Put each line of the data below into a numbered list, leaving out the blank lines.

Stored entries:
□ □ □ □

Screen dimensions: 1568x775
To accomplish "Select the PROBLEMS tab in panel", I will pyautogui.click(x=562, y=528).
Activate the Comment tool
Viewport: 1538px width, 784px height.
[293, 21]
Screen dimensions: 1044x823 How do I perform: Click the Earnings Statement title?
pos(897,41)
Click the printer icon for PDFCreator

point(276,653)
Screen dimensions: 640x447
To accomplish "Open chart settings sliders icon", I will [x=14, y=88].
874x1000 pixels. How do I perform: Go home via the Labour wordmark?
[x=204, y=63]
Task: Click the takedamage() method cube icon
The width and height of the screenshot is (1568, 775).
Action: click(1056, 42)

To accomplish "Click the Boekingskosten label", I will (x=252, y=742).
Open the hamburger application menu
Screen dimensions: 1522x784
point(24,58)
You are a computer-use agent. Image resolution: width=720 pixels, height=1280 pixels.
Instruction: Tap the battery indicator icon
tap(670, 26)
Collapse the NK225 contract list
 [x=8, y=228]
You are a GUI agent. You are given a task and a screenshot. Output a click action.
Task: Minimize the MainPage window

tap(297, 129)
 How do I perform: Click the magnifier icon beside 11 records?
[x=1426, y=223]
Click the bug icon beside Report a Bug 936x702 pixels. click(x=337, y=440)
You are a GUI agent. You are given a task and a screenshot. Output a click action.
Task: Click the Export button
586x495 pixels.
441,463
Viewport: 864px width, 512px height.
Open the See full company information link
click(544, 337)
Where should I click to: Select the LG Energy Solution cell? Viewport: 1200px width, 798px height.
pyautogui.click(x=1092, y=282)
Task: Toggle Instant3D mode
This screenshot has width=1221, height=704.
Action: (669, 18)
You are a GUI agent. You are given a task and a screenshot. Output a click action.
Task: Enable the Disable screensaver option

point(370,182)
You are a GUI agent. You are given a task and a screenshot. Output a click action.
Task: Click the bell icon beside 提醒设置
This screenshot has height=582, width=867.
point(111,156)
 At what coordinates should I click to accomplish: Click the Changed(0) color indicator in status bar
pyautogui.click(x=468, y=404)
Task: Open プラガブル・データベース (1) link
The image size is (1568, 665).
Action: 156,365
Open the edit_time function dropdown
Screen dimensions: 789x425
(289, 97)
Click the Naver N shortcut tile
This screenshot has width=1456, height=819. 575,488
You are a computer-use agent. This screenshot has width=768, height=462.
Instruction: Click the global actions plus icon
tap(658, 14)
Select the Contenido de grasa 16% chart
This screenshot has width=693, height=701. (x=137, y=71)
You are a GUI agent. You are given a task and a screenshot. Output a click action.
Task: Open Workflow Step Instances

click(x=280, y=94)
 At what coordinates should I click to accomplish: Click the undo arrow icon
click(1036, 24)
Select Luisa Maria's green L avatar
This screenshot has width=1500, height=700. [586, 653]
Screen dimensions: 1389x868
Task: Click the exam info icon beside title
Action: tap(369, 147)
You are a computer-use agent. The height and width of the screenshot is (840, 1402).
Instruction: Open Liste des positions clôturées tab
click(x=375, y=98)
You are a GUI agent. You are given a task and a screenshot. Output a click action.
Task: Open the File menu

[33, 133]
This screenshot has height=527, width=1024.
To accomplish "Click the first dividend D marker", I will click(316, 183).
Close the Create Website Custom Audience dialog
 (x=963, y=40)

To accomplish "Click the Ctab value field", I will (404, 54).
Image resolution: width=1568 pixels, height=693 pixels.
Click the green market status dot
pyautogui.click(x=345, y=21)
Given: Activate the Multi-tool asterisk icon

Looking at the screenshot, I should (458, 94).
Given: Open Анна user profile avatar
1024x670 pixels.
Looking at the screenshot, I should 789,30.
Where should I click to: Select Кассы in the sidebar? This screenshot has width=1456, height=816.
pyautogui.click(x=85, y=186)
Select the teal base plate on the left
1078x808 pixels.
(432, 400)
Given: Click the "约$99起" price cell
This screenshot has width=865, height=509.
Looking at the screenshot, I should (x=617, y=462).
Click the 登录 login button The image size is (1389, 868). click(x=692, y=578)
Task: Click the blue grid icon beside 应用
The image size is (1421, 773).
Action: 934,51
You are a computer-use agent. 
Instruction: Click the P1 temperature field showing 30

□ □ □ □

Full response:
1. Screen dimensions: 1568x775
2. To accomplish "Select the PROBLEMS tab in panel", I will pyautogui.click(x=562, y=528).
3. Activate the Comment tool
4. Viewport: 1538px width, 784px height.
5. [293, 21]
6. Screen dimensions: 1044x823 How do I perform: Click the Earnings Statement title?
7. pos(897,41)
8. Click the printer icon for PDFCreator
9. point(276,653)
10. Screen dimensions: 640x447
11. To accomplish "Open chart settings sliders icon", I will [x=14, y=88].
12. 874x1000 pixels. How do I perform: Go home via the Labour wordmark?
13. [x=204, y=63]
14. Task: Click the takedamage() method cube icon
15. The width and height of the screenshot is (1568, 775).
16. Action: click(1056, 42)
17. To accomplish "Click the Boekingskosten label", I will (x=252, y=742).
18. Open the hamburger application menu
19. Screen dimensions: 1522x784
20. point(24,58)
21. You are a computer-use agent. Image resolution: width=720 pixels, height=1280 pixels.
22. Instruction: Tap the battery indicator icon
23. tap(670, 26)
24. Collapse the NK225 contract list
25.  [x=8, y=228]
26. You are a GUI agent. You are given a task and a screenshot. Output a click action.
27. Task: Minimize the MainPage window
28. tap(297, 129)
29.  How do I perform: Click the magnifier icon beside 11 records?
30. [x=1426, y=223]
31. Click the bug icon beside Report a Bug 936x702 pixels. click(x=337, y=440)
32. You are a GUI agent. You are given a task and a screenshot. Output a click action.
33. Task: Click the Export button
34. 586x495 pixels.
35. 441,463
36. Viewport: 864px width, 512px height.
37. Open the See full company information link
38. click(544, 337)
39. Where should I click to: Select the LG Energy Solution cell? Viewport: 1200px width, 798px height.
40. pyautogui.click(x=1092, y=282)
41. Task: Toggle Instant3D mode
42. This screenshot has width=1221, height=704.
43. Action: (669, 18)
44. You are a GUI agent. You are given a task and a screenshot. Output a click action.
45. Task: Enable the Disable screensaver option
46. point(370,182)
47. You are a GUI agent. You are given a task and a screenshot. Output a click action.
48. Task: Click the bell icon beside 提醒设置
49. This screenshot has height=582, width=867.
50. point(111,156)
51.  At what coordinates should I click to accomplish: Click the Changed(0) color indicator in status bar
52. pyautogui.click(x=468, y=404)
53. Task: Open プラガブル・データベース (1) link
54. The image size is (1568, 665).
55. Action: 156,365
56. Open the edit_time function dropdown
57. Screen dimensions: 789x425
58. (289, 97)
59. Click the Naver N shortcut tile
60. This screenshot has width=1456, height=819. 575,488
61. You are a computer-use agent. This screenshot has width=768, height=462.
62. Instruction: Click the global actions plus icon
63. tap(658, 14)
64. Select the Contenido de grasa 16% chart
65. This screenshot has width=693, height=701. (x=137, y=71)
66. You are a GUI agent. You are given a task and a screenshot. Output a click action.
67. Task: Open Workflow Step Instances
68. click(x=280, y=94)
69.  At what coordinates should I click to accomplish: Click the undo arrow icon
70. click(1036, 24)
71. Select Luisa Maria's green L avatar
72. This screenshot has width=1500, height=700. [586, 653]
73. Screen dimensions: 1389x868
74. Task: Click the exam info icon beside title
75. Action: tap(369, 147)
76. You are a computer-use agent. The height and width of the screenshot is (840, 1402).
77. Instruction: Open Liste des positions clôturées tab
78. click(x=375, y=98)
79. You are a GUI agent. You are given a task and a screenshot. Output a click action.
80. Task: Open the File menu
81. [33, 133]
82. This screenshot has height=527, width=1024.
83. To accomplish "Click the first dividend D marker", I will click(316, 183).
84. Close the Create Website Custom Audience dialog
85.  (x=963, y=40)
86. To accomplish "Click the Ctab value field", I will (404, 54).
87. Image resolution: width=1568 pixels, height=693 pixels.
88. Click the green market status dot
89. pyautogui.click(x=345, y=21)
90. Given: Activate the Multi-tool asterisk icon
91. Looking at the screenshot, I should (458, 94).
92. Given: Open Анна user profile avatar
93. 1024x670 pixels.
94. Looking at the screenshot, I should 789,30.
95. Where should I click to: Select Кассы in the sidebar? This screenshot has width=1456, height=816.
96. pyautogui.click(x=85, y=186)
97. Select the teal base plate on the left
98. 1078x808 pixels.
99. (432, 400)
100. Given: Click the "约$99起" price cell
101. This screenshot has width=865, height=509.
102. Looking at the screenshot, I should (x=617, y=462).
103. Click the 登录 login button The image size is (1389, 868). click(x=692, y=578)
104. Task: Click the blue grid icon beside 应用
105. The image size is (1421, 773).
106. Action: 934,51
107. You are a computer-use agent. 
108. Instruction: Click the P1 temperature field showing 30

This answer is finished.